The Moooooog hails from somewhere in New England and works for a large conglomerate as a professional doorman. He views life through rose-colored glasses but only because he's too lazy to clean them. Moooooog35's website

Lavender Balls and Coconut Wiggly PDF Print E-mail
Written by Moooooog35   
Thursday, 10 April 2008

ImageImageI smell like a goddamn fruit basket.

Let me explain.

I was taking a shower the other night, as I'm sometimes wont to do, when I realized that it was my monthly duty to use some type of soap product.

(Usually, I just wash my hair, and then let the soap clean me off via gravitational pull as it drains down my body towards the sperm-clogged drain (hey...first things first))

I looked down at the soap dish in the shower (after five minutes of trying to remember where it was), and saw a simple, sad, soap-Chiclet sitting there.

"This won't do," I thought. "There's barely enough there my sphincter."
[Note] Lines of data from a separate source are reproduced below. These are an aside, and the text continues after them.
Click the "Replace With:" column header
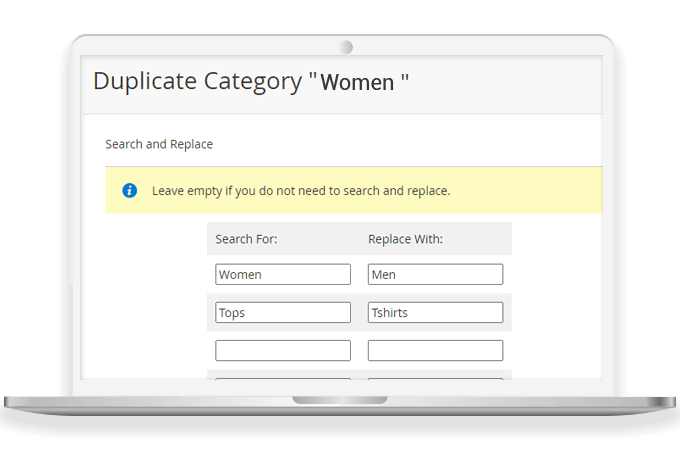 coord(405,239)
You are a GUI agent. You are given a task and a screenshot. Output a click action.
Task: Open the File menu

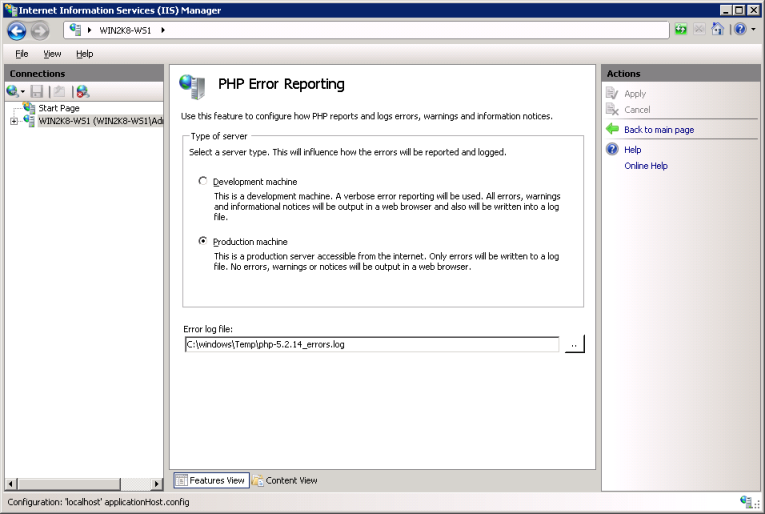coord(22,54)

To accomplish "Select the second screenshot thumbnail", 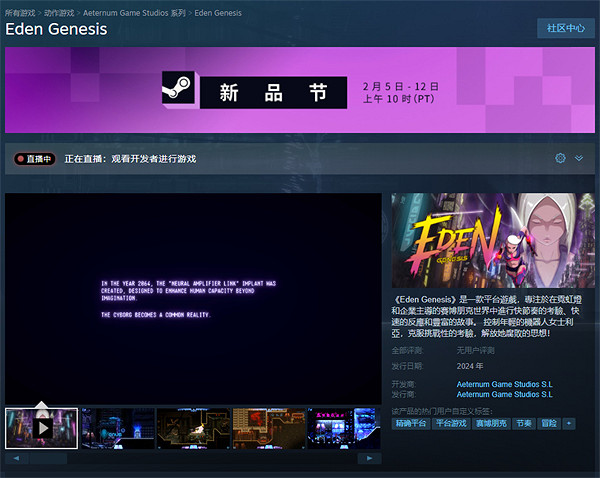I will (x=118, y=427).

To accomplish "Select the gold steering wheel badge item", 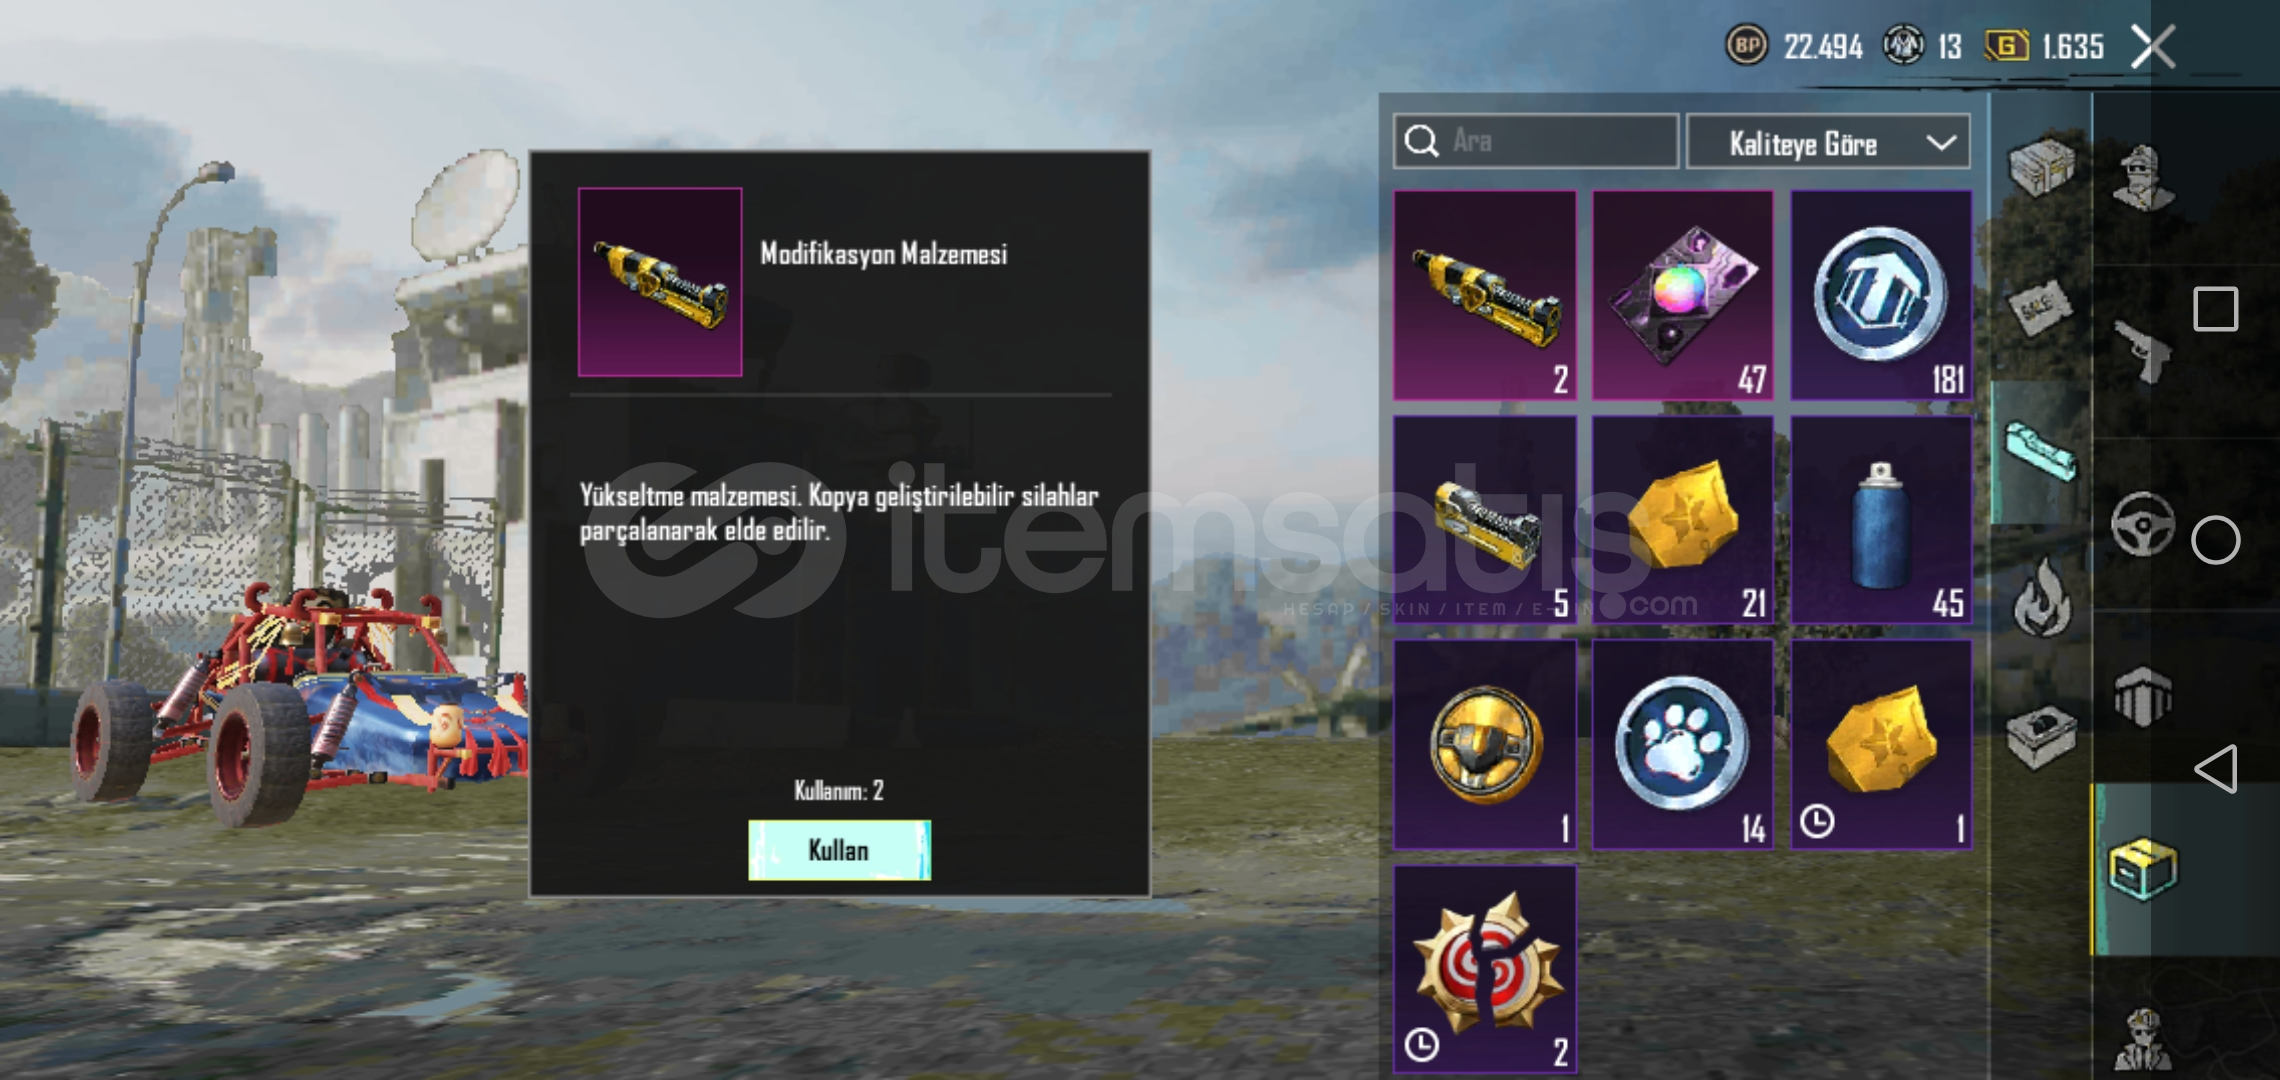I will [x=1485, y=745].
After stuffing the soap-chip up my anus, I began rummaging through the endless bottles of crap in the shower looking for some type of soap-substitute.

Body wash.

Shower gel.

Lube.

Sorry...the lube is for something else.

I now had approximately six bottles of crap to choose from in which to suds myself up.

Here's where sharing a bathroom with the wife rears an ugly reality:

WOMEN LIKE TO SMELL LIKE FRUIT.

I'm not sure why this is, but the bottles of sh*t I had to choose from included the following scents:

Shower gels.
Guava Cherry Mango anyone?
1) Coconut

2) Lavender (I actually think this is a flower..but, I'm not technically gay, so I'm not sure)

3) Green Apple

4) Icy Pineapple

I have no idea what a f*cking icy pineapple is.  I'm sure that where pineapples actually grow, there's no ice and, as such, the inventor of "Icy Pineapple" is just making this sh*t up.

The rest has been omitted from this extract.